You do not live for 40+ years without knowing a thing or two about your own self. So, when few months ago my psychiatrist told me, after several hour-long sessions of mostly me talking and him listening, that I have been living my entire life with ADD, it merely confirmed what I had suspected for some time.

Still, the diagnosis made a huge impact on me, by throwing a bright spotlight on a significant chunk of my past life that was somewhat in the dark. Today I understand many struggles, and triumphs, of my life and career that remained unexplained before.

I have devoted every spare minute since then researching on ADD, driven partly by the urge to know more about myself, and also to share with you everything that I learn about this global, and modern, scourge. ADDing Up grew out of this ongoing effort.

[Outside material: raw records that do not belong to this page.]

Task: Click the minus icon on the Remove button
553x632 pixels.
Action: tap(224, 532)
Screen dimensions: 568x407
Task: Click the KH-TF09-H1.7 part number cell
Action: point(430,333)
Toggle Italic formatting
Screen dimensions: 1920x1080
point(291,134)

Early triumph, late struggle

As a school-going kid, my grades suffered early, but improved in high school and kept getting better afterwards. Since then I breezed through all exams with A+ scores, and by the time I completed Masters graduation (in physics), I was well on course to becoming a brilliant career physicist.

This much of my life is easily explained. I always liked physics and math more than anything else, and my effort on a subject was in direct proportion to my interest in it. As school year progressed through Masters, my curriculum became more and more physics-specific, and grades improved accordingly.

But, once I began doctoral studies, as if a switch flipped inside me, and my  career path suddenly turned uphill. Being free from exams, and lacking a strong internal motivation to stay focused in my study, I spent too much time with friends, and less on research. I did eventually complete Ph.D. (in physics), but it was due more to talent than perseverance.

Mismatch of “productivity” and “potential”

Knowing what I could accomplish if tried enough, my productivity (number of research papers I wrote) me11was well below my potential, or talent. This mismatch of potential and productivity has dogged my career ever since. I also lacked “staying power” on a single subject, and in the decade since Ph.D., moved from physics to, first chemistry, and finally to biology.

Because I never lacked in talent, and had the subject of choice for Ph.D., I did not understand this persistent lack of motivation, until now. Today I know that my problem has a biological origin inside me, and has nothing to do with my surroundings or friends. ADD, which arises from a certain type of brain structure, weakens our ability to sustain focus over long periods of time.

Exam vs. research – different demand on focus

My power of sustained focus was never really tested in school, because I was intelligent enough to excel in exams with little effort, which needed my attention only in short “bursts”. If grades are a measure of productivity in school, mine was evenly matched with my potential back then.

Talent alone, though, is never enough to do productive research over several years, and perseverance – staying focused through life’s many little bumps and bruises – is usually a bigger virtue.

That is why my internal “ADD switch” flipped when I began doctoral research, because I always struggled to keep myself focused through those distractions. It often took me a long time to complete even the routine projects, and productivity dropped as a result. My struggle continues to this day.

Missing early signs may raise adult ADD risk

Because I did not show typical early signs of ADD as a kid, such as consistently poor grades, difficulty with assignments, inattentiveness, hyperactivity or discipline issues, I never looked for an answer inside me when similar problems (like focus issue and poor productivity) showed up later in my life.

Also, people were not much aware of ADD when I was a kid, and “symptoms” like bad grades and indiscipline were usually blamed on poor parenting. On the contrary, good parenting, such as a comfortable home and help with study, can hide many of these symptoms, and the kids would face problems later when they move out and begin living by themselves (as it was with me).

Lack of awareness might have led to missing many of the early signs in our generation, and a rise of adult ADD cases. Today we know lot more about ADD than our parents ever did. Do we know enough? Do we know right? These are the questions I discuss here.